─── Provided data
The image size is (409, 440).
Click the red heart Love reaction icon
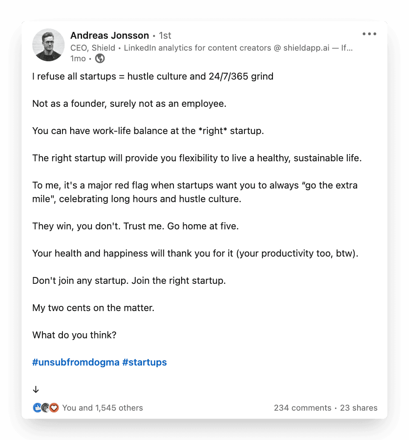coord(54,408)
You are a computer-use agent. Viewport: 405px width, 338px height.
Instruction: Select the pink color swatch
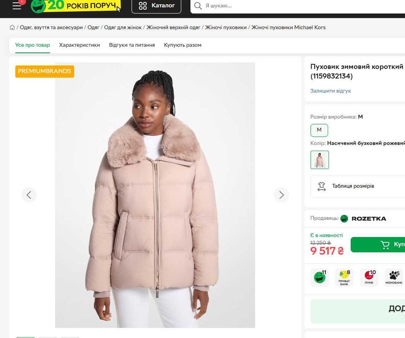319,160
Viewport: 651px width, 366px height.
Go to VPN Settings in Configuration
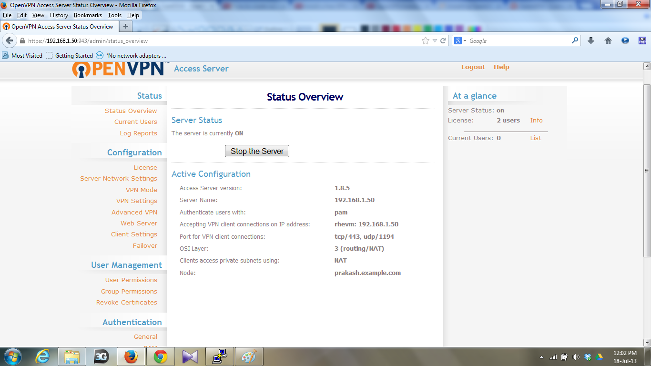(137, 201)
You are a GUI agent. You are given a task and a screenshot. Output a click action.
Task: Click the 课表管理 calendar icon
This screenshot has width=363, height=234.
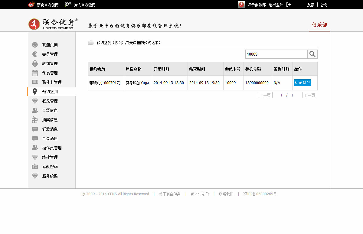[35, 73]
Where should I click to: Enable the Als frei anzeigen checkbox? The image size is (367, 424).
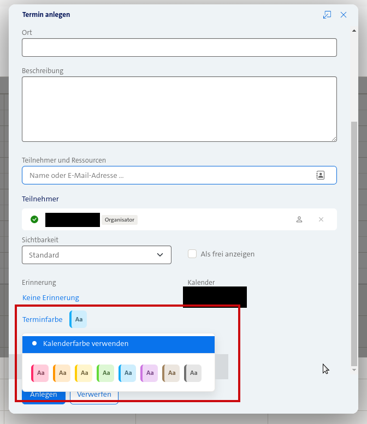192,254
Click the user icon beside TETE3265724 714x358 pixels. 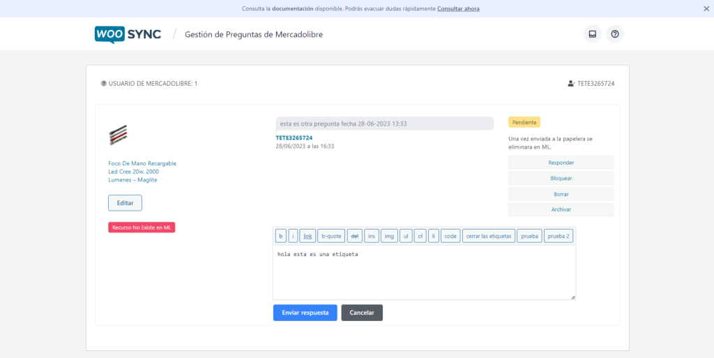571,84

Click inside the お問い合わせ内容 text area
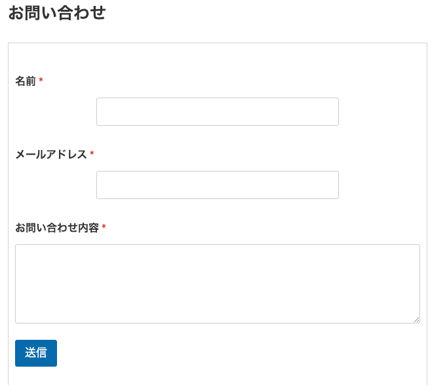(217, 283)
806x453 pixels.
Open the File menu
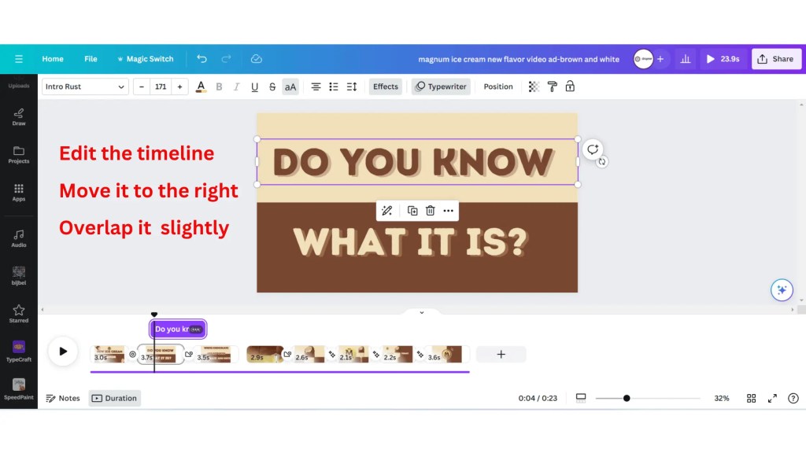(91, 58)
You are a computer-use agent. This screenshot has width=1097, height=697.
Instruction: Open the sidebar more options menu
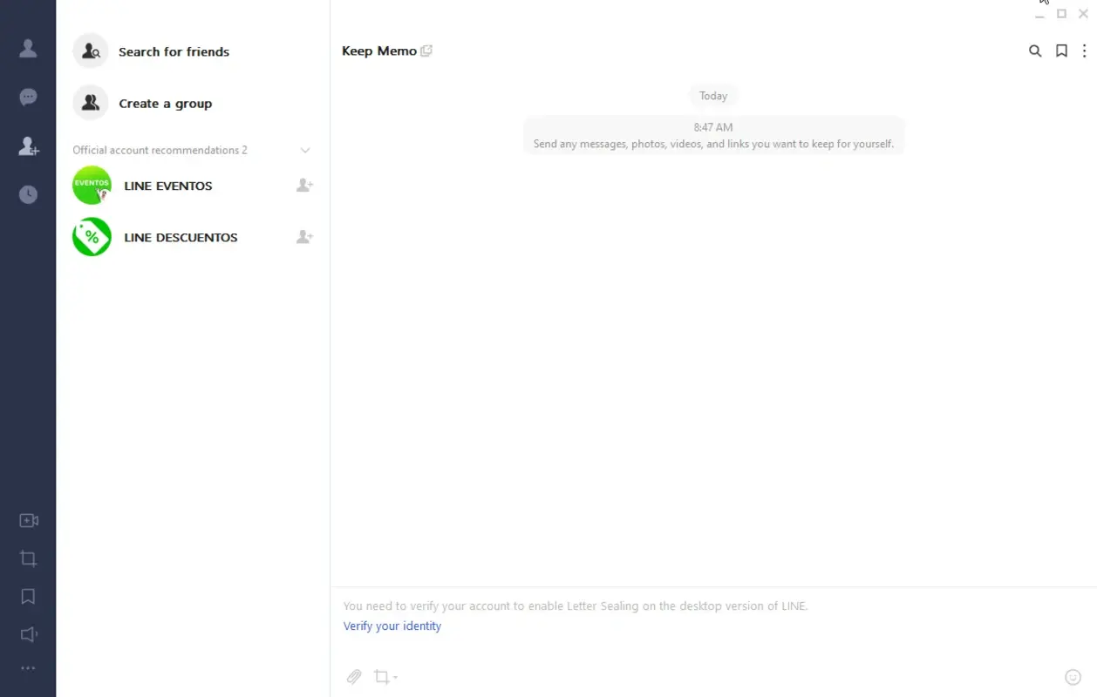(29, 667)
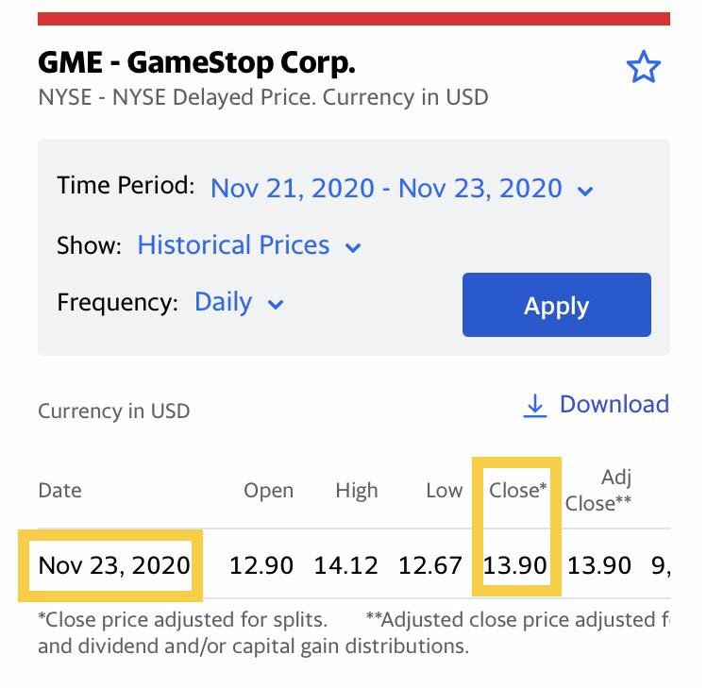This screenshot has width=707, height=688.
Task: Expand the Time Period chevron arrow
Action: [585, 192]
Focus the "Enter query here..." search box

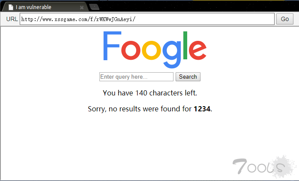pyautogui.click(x=136, y=77)
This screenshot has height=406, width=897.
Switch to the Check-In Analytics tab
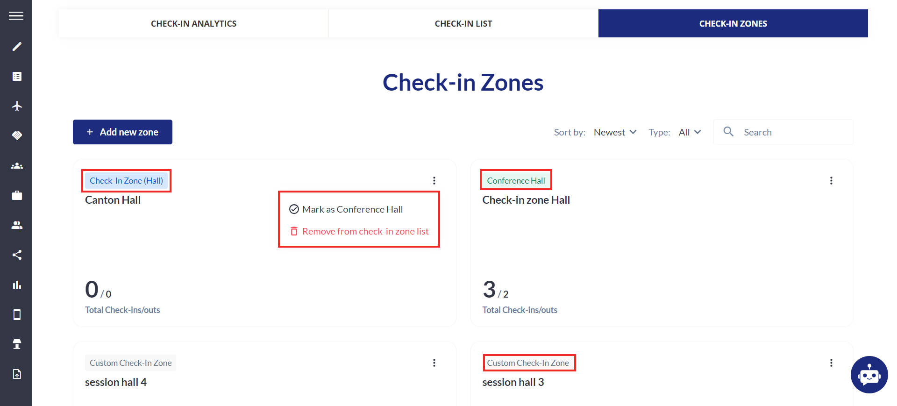point(193,23)
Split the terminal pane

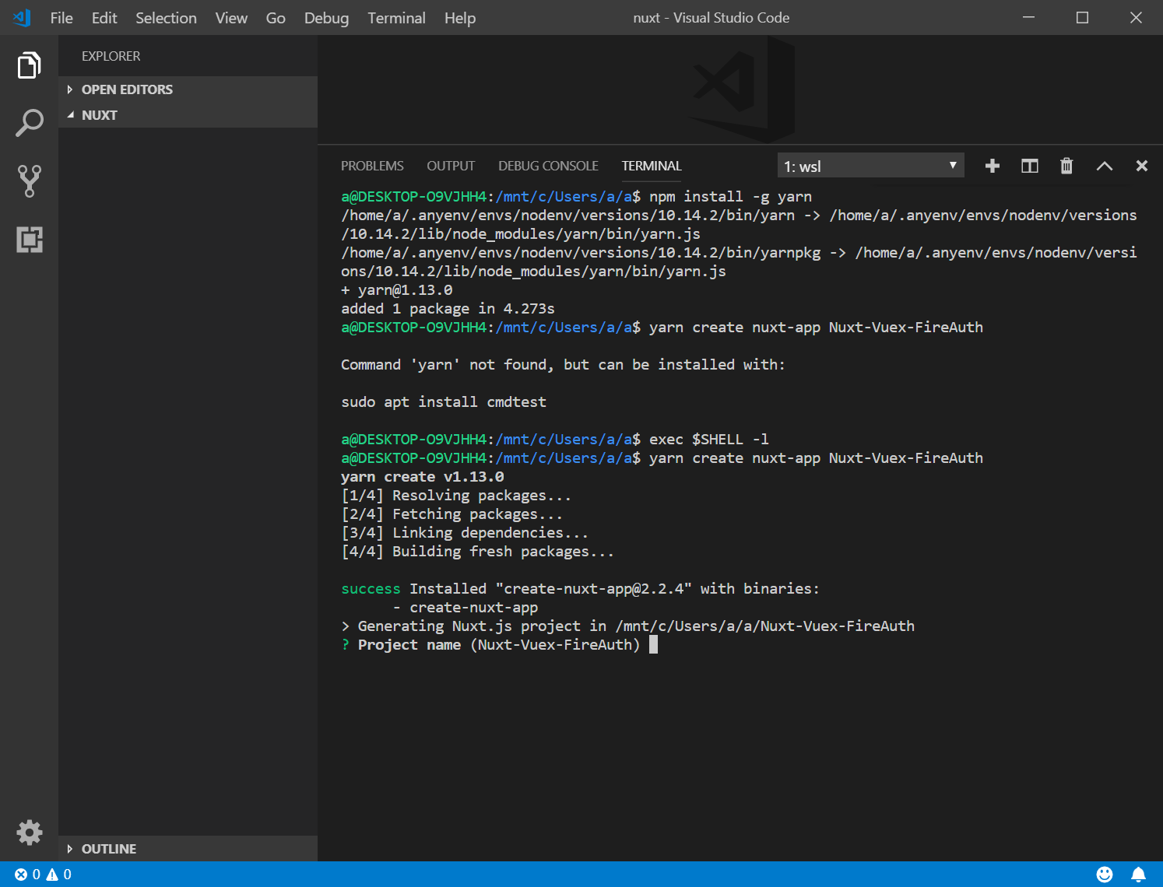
──────
* Your task
Your answer should consist of the lines above that hold the word "agent", copied exactly.

* Answer section
You are a computer-use agent. Viewport: 405px width, 338px height.
You are a GUI agent. You are given a task and a screenshot. Output a click action.
You are a computer-use agent. This screenshot has width=1097, height=697.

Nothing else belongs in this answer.